Use this to debug a full run of your program quickly
``` {.python}
# DEFAULT
trainer = Trainer(fast_dev_run=False)
```
---
#### Inspect gradient norms
Looking at grad norms can help you figure out where training might be going wrong.
``` {.python}
# DEFAULT (-1 doesn't track norms)
trainer = Trainer(track_grad_norm=-1)
# track the LP norm (P=2 here)
trainer = Trainer(track_grad_norm=2)
```
---
#### Make model overfit on subset of data
A useful debugging trick is to make your model overfit a tiny fraction of the data.
``` {.python}
# DEFAULT don't overfit (ie: normal training)

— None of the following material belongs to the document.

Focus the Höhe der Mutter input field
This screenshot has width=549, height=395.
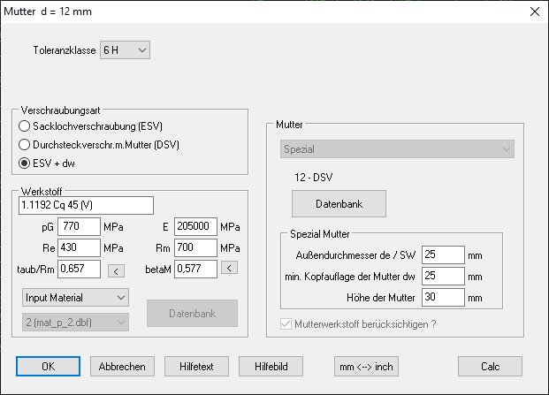pos(442,296)
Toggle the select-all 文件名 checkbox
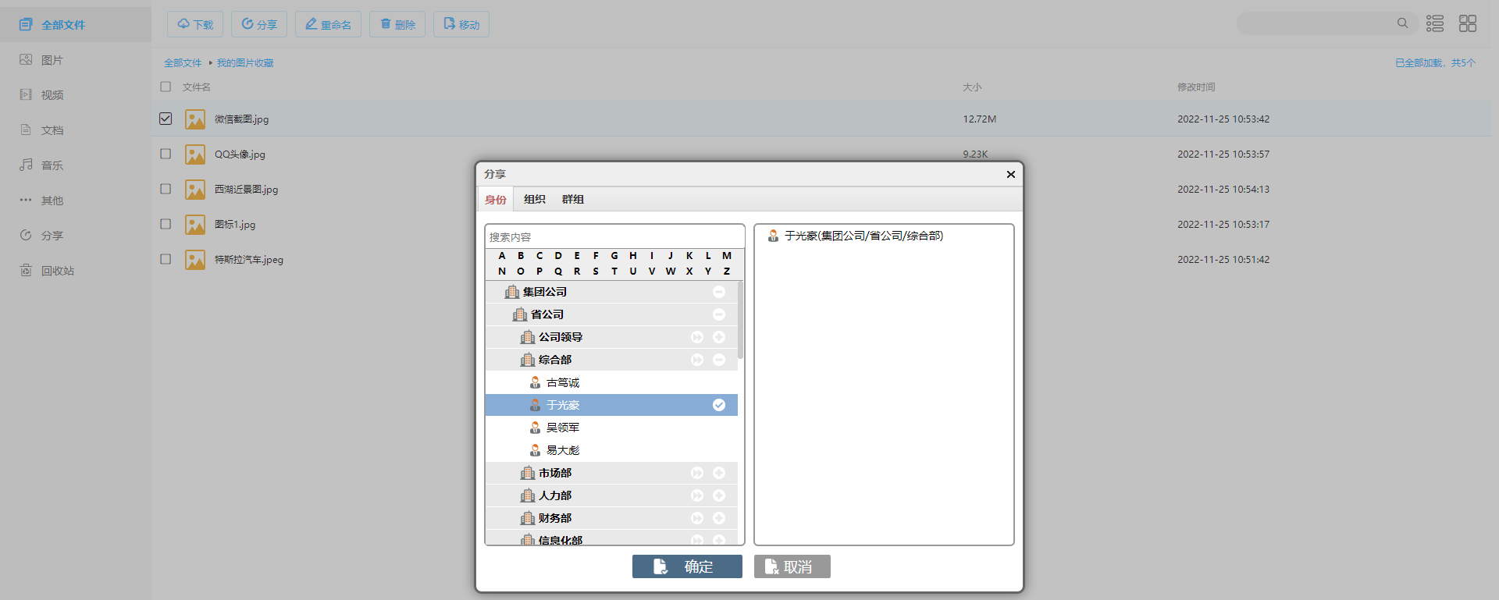This screenshot has width=1499, height=600. [x=166, y=87]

trainer = Trainer(overfit_pct=0.0)
# overfit on 1% of data
trainer = Trainer(overfit_pct=0.01)
```
---
#### Print the parameter count by layer
By default lightning prints a list of parameters *and submodules* when it starts training.
---
#### Print which gradients are nan
This option prints a list of tensors with nan gradients.
``` {.python}
# DEFAULT
trainer = Trainer(print_nan_grads=False)
```
---
#### Log GPU usage
Lightning automatically logs gpu usage to the test tube logs. It'll only do it at the metric logging interval, so it doesn't slow down training.